That leaves us with four 24-team tournaments. 1986-1994 are rather straightforward except for the initial group stage. But then again, the only difference to the current group stage is that there are less teams, but in essence we can treat them like the group stage of a 32-team tournament and give these games a stage factor of 1.00. And that leaves the eternal special case of 1982, whose format I really would have liked to see adopted at EURO 2016. The first round again will have stage factor 1.00 and most of the games in the second group stage can count like a round of 16 (although it is a round of 12) and use stage factor 1.25. But then, there were three quasi-quarterfinals: France-Northern Ireland, Germany-England and Italy-Brazil. And all of these will count as such and get a stage factor of 1.50. I think it all makes sense – I hope you agree with me. And yes, we could have averaged etc, but I am not sure if it would have been entirely fair.
That leads us to the second issue of how do we use the stage factor. Well, I am in favor of keeping it simple and use for each goal its GV4 from the previous post and multiply it by the stage factor. To keep the value comparable to goals scored and call the resulting value GV5 (yes, I am pulling these names from my behind, kind of). This way we take into account all the factors we have discussed so far: goal value, importance factor, game winning goal, elimination game and stage of tournament. Applying this algorithm to the goal data and taking the sum of the GV5s, we get the following ranking:
*this is just the sum of the stage factors for each player.
Now, this list I like much better! I guess any list that includes Pelé has a certain air of legitimacy around it. But what I really like here is not only the order (I was surprised that Paolo Rossi is ranking that high, but then just look at his 1982 World Cup), but also that includes players with careers as far back as the 1950s (and even two of them!). Ronaldo is profiting from the fact that he has scored two goals in a World Cup final, while this fact does count against Miroslav Klose. Vavá, like Pelé is also profiting from that fact.
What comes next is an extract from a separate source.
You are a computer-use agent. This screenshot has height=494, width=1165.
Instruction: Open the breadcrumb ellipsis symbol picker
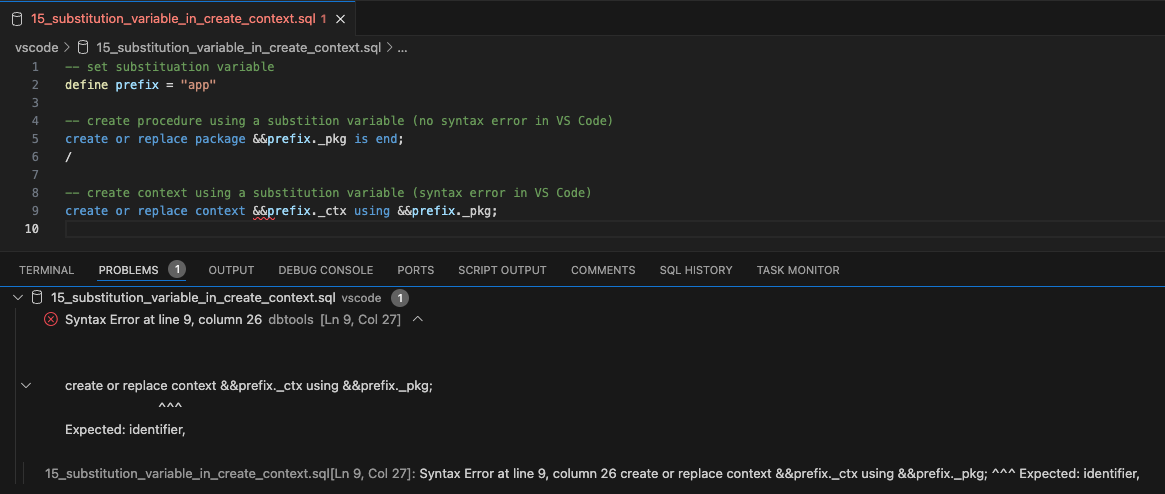point(402,47)
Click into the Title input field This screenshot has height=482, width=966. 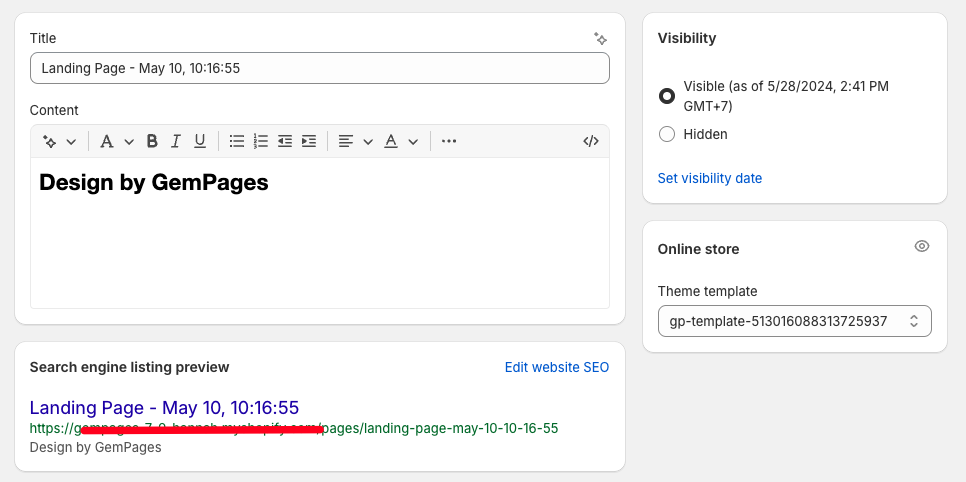click(x=320, y=68)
And, above them all, Gerd Müller enjoys a very comfortable lead. The more I look at it, the more I come to the conclusion that this is indeed an ultimate list.
So, one thing is left: averaging GV5 according to games played, which we call (of course) GA5. Here it is:
Here, I am also quite happy with the adjustment as the only player I had a problem with (Skuhravý) is not on this list anymore. Clearly, scoring a hat-trick in the 1966 World Cup final was bound to help Geoff Hurst, but then if you do so, you deserve being high up the list. It is also remarkable that there are four players that made both lists: Salvatore Schillaci, Gerd Müller, Paolo Rossi and Vavá. Coincidentally, these are also the four players with the most games among the GA5 Top 10. Lastly, note that while the previous list had no player from before 1958, this one has no player from after 1990. So, taking averages tends to benefit players from further back in the day. And then, the most recent one towers comfortably over all of them. Salvatore Schillaci truly was a phenomenon in 1990. Even more so, as he never again lived up to the hype he had generated that summer in his home country.
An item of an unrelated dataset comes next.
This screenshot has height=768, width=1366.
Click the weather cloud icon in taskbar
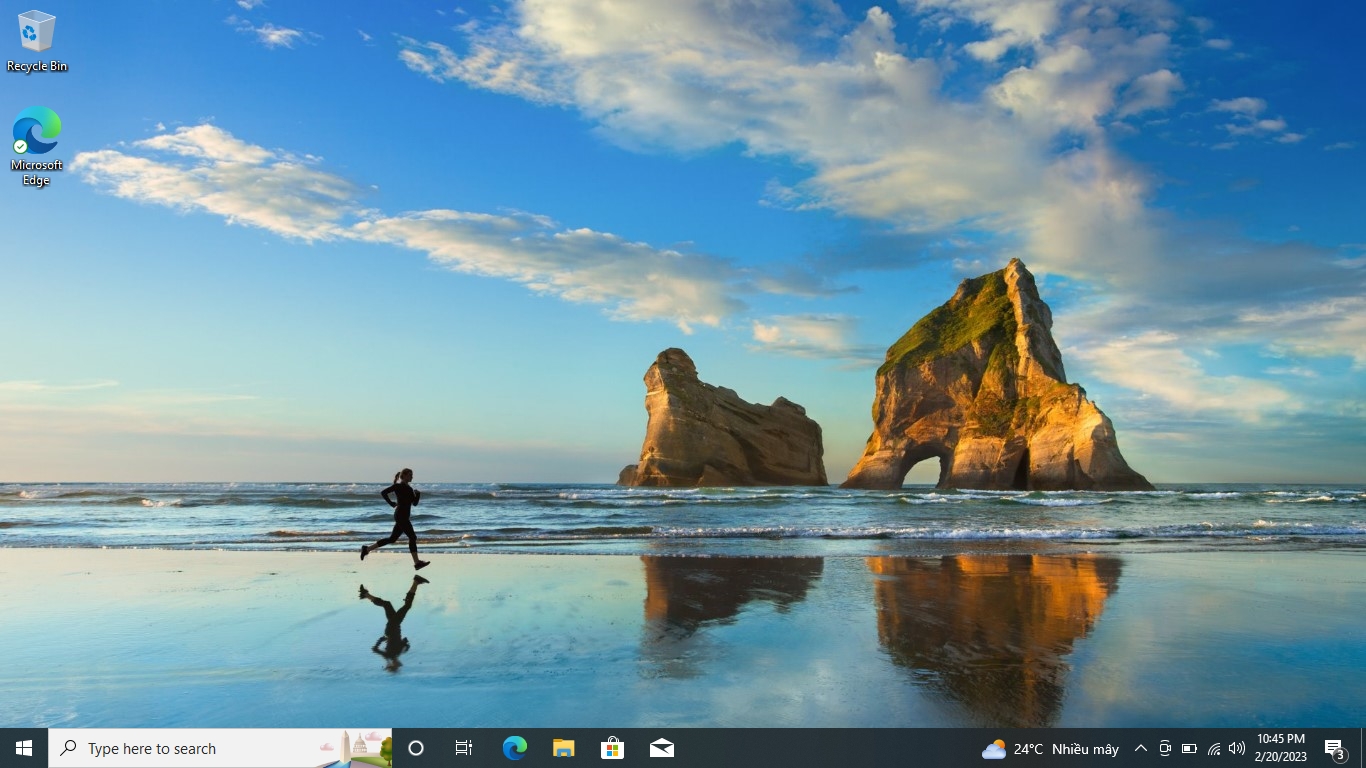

Now, let’s conclude this post and briefly discuss which one should be considered the ultimate. In a way, I do like both of them, but my gut feeling tells me that GV5 holds more water than GA5. I said it before and I say it again: as a statistician averages are always preferred over sums. But in this case, I feel more comfortable with using sums as they emphasize a bit more on longevity. Both lists contain super stars, great strikers, but also one-trick ponies, that only did it at one tournament and whose club career did not match their World Cup achievement. But, I feel more at home with GV5.
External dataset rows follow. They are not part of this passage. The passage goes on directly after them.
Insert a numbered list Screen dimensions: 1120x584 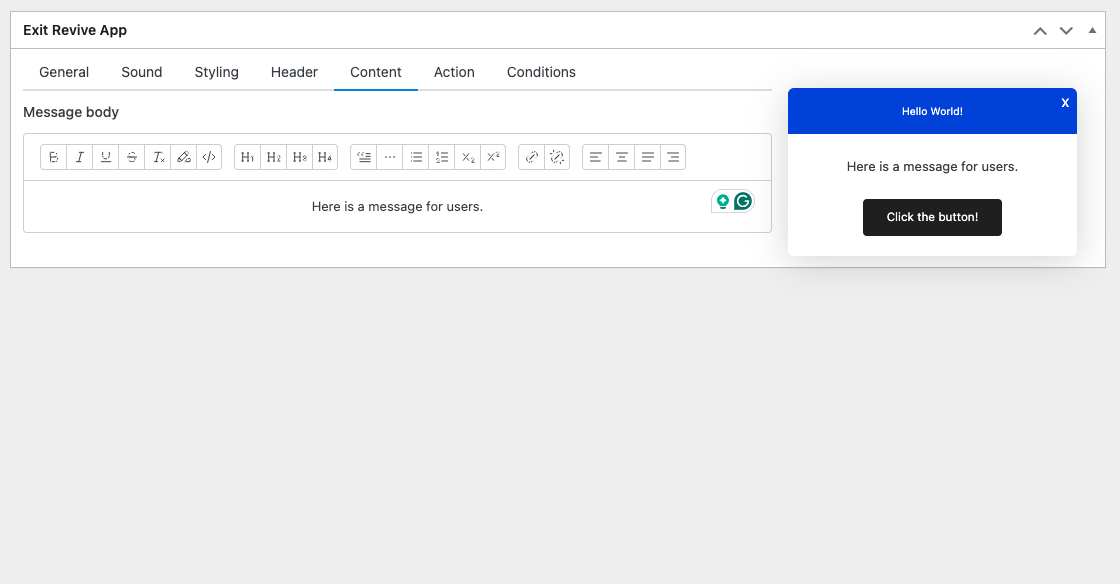[442, 157]
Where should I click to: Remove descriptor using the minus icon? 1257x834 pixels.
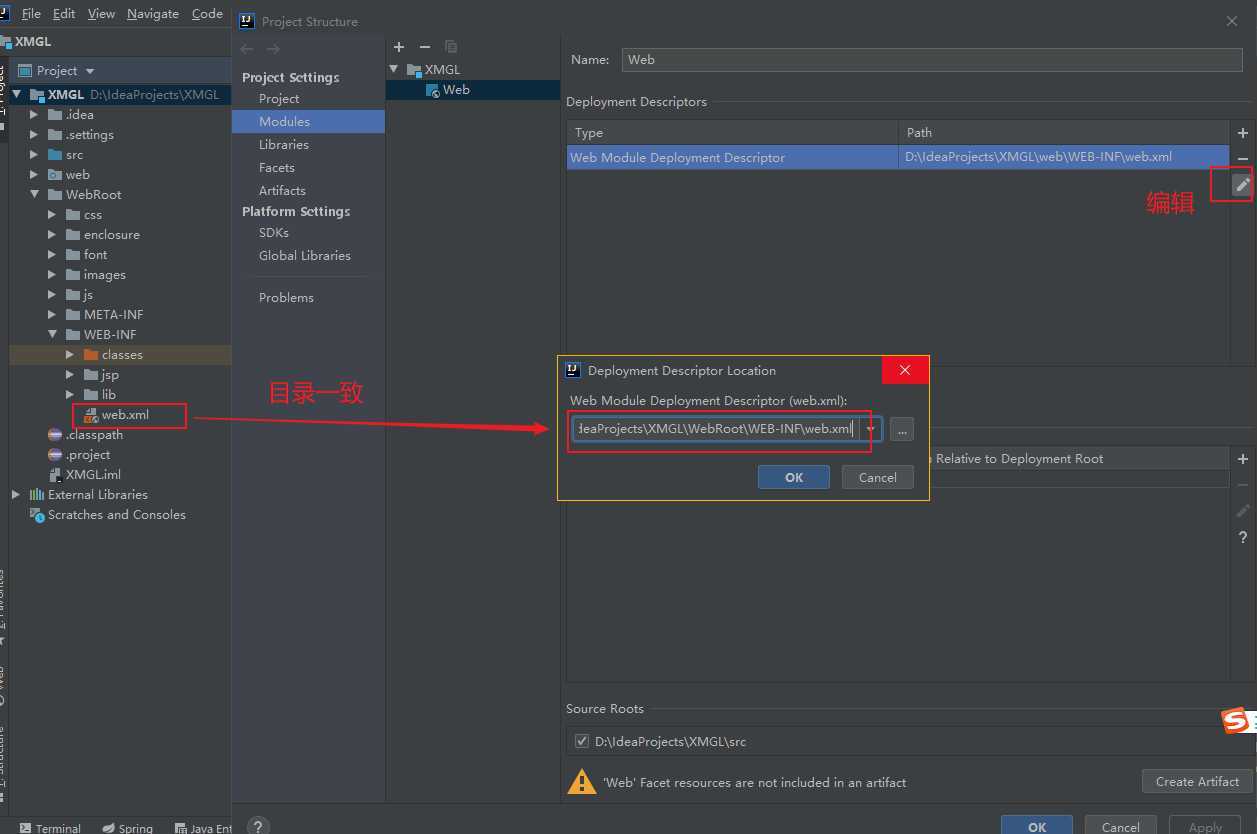tap(1243, 159)
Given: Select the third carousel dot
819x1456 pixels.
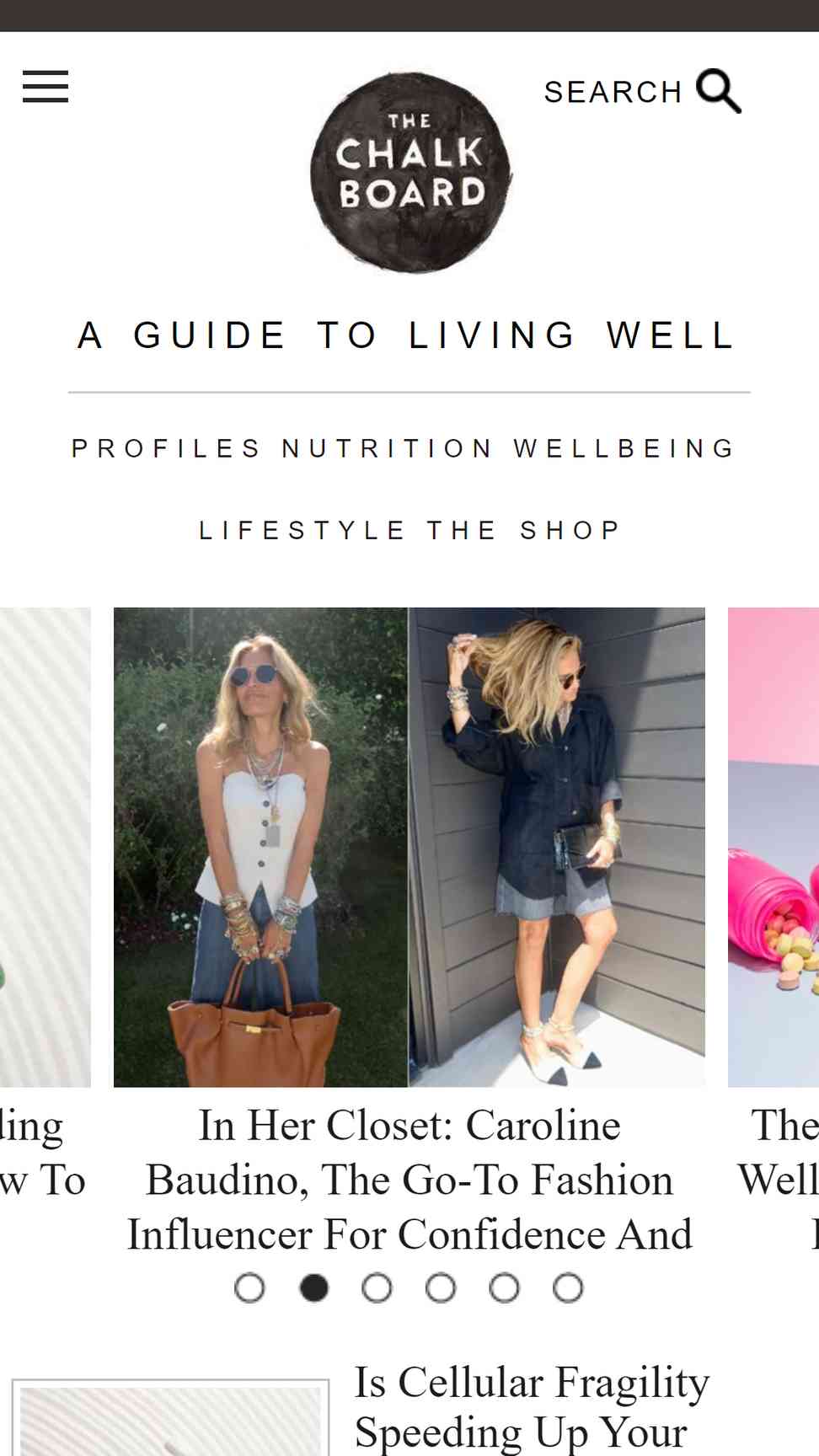Looking at the screenshot, I should [x=377, y=1287].
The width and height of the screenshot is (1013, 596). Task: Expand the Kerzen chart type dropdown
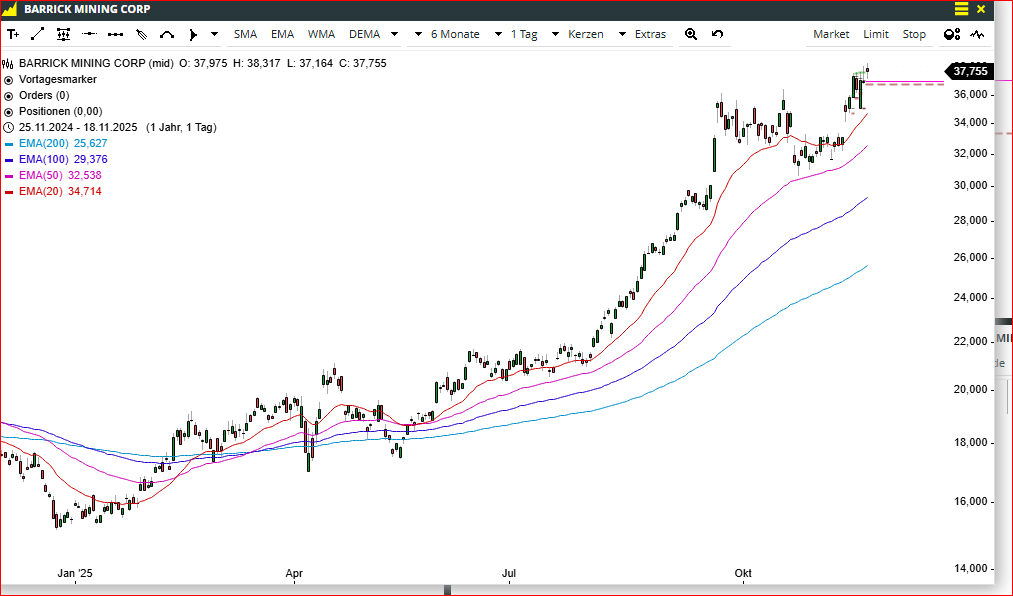(596, 34)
Now, if you wanted to extract the essence from both lists, the four players on both losts would remain in the discussion for greatest all-time goal scorer. How could we resolve that. One way would be to average their ranking on both lists. In this case, Schillaci just edges out Müller at 3.5 vs. 5. With considerable distance Paolo Rossi is third with 6.5 ahead of Vavá with 8. Case closed? Just consider the following: if you were to pick a striker for your squad. Would you rather take Salvatore Schillaci or Gerd Müller? If I am guaranteed the 1990 form, then maybe the former. But considering the entire track record, you would be a fool not to go with Müller. So, my emphasis stays with the GV5-ranking and Gerd Müller as best striker of all time! And given their status in the world game during their time, I am quite happy for having Ronaldo and Paolo Rossi on the podium. Now, the case is closed!
P.S.: While I truly enjoyed gong through the goal scoring history of the World Cup and digging out all these players from the past, one particularly remarkable (if not satisfying) fact remains: the discussion did not even ONCE mention the two most prominent players of our time. No, in World Cup history, both Lionel Messi and Cristiano Ronaldo are also-rans with relatively poor goal scoring records. In fact, the two are weaker versions of Miroslav Klose and Gabriel Batistuta, respectively. And given that both are currently in the discussion of best ever, I hold their World Cup record strongly against them. Will Russia re-write the tale for one of them?